Dans le cadre de notre dossier thématique sur «la Digitalisation des banques marocaines, une révolution !», Mme Hajjami, Directrice Générale Adjointe de Société Générale Maroc, a bien voulu répondre à nos questions.
Il en ressort que la filiale marocaine de la banque française éponyme, est à jour en la matière et de la façon la plus avancée.
Elle nous l’explique dans l’entretien qui suit…
La Nouvelle Tribune :
Mme Hajjami, pouvez-vous expliquer à nos lecteurs comment la Société Générale aborde-t-elle la transformation digitale ?
Mme Asmae Hajjami :
La Société Générale a pris pleinement la mesure de cet enjeu stratégique dans le sens où c’est une réponse à une attente clients d’abord, et ensuite un impératif de la transformation de la banque elle-même.

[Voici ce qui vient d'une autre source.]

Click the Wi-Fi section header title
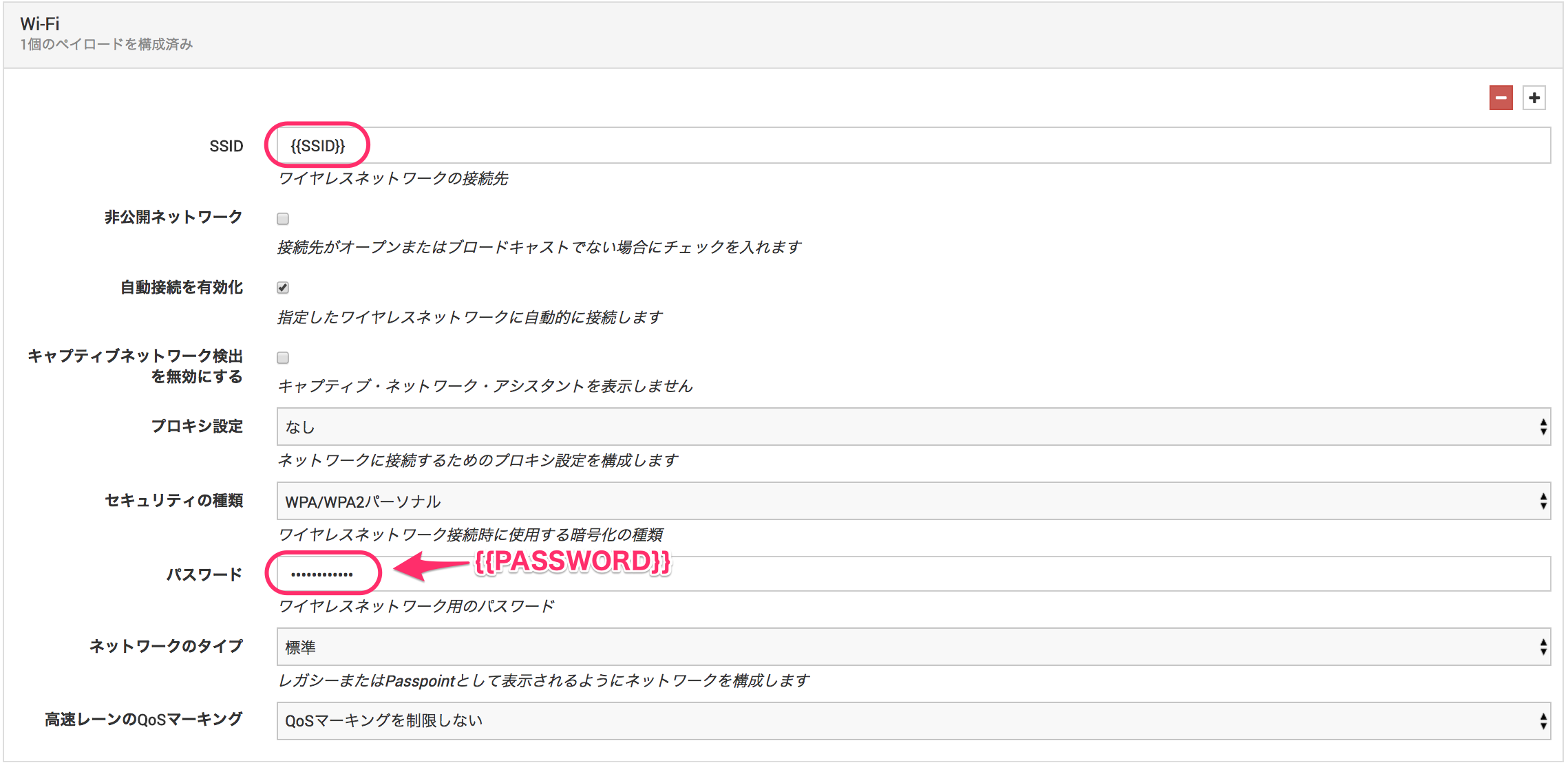 point(40,24)
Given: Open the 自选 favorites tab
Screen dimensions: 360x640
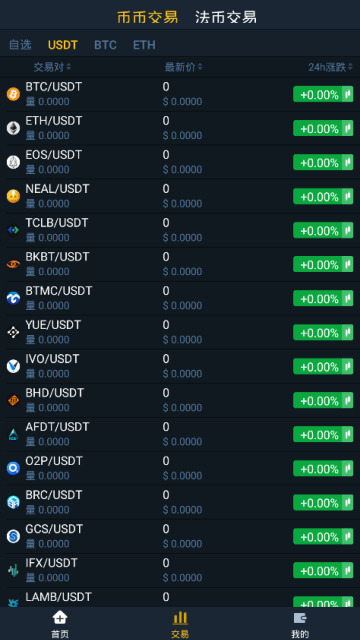Looking at the screenshot, I should pyautogui.click(x=20, y=45).
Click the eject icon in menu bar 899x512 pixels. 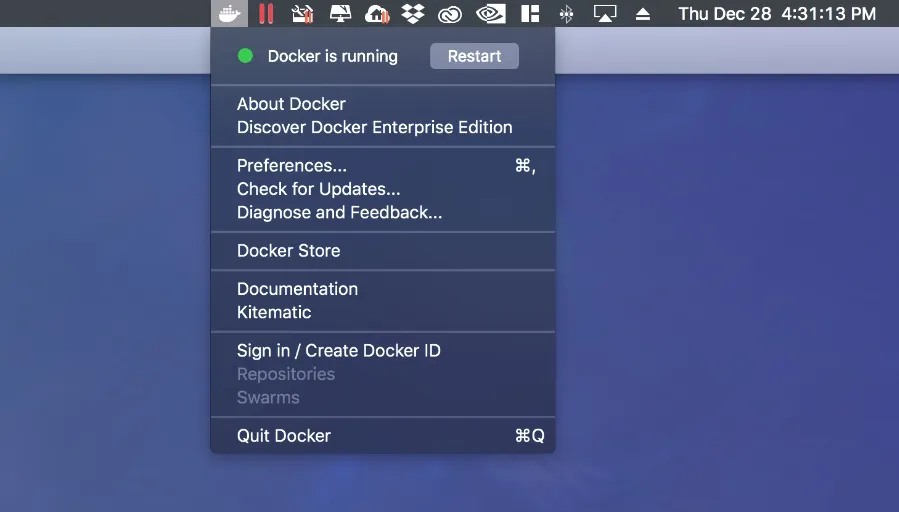tap(643, 14)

Le Maroc est l’un des pays les plus digitalisés d’Afrique, notamment au regard du taux de pénétration et d’usage des smartphones et de l’apport de la 4G.
Les populations sont de plus en plus à l’aise avec les codes du digital. En tant que partenaire de confiance de nos clients, nous nous devons d’accompagner cette tendance.
Sachez que réussir la transformation digitale ne tient pas uniquement à ce qui est visible de l’extérieur, c’est aussi et surtout lié à la transformation de l’entreprise elle-même, la modernisation de ses plateformes, de son socle technologique, de ses capacités de changement et de son acculturation au digital.
Parce que l’innovation digitale, ce n’est pas proposer des gadgets, c’est s’adapter aux nouveaux comportements de nos clients, à leur expérience de vie et à la façon dont ils souhaitent consommer les services financiers. C’est aussi notre capacité collective à impulser des usages digitaux qui ont du sens.
Quand le secteur bancaire a-t-il lancé sa transformation ?
Le marché bancaire a pris véritablement le virage de la transformation digitale il y a environ 5 ans, lorsque les clients ont eux-mêmes commencé à être connectés.
Le marché est donc très compétitif avec des clients de plus en plus exigeants, en attente de solutions qui répondent à une facilité d’usage.
Il existe aussi tout un écosystème d’innovateurs et de start-up aux côtés des grandes entreprises technologiques, qui proposent et insufflent des solutions nouvelles, ce qui améliore la qualité de l’expérience du client.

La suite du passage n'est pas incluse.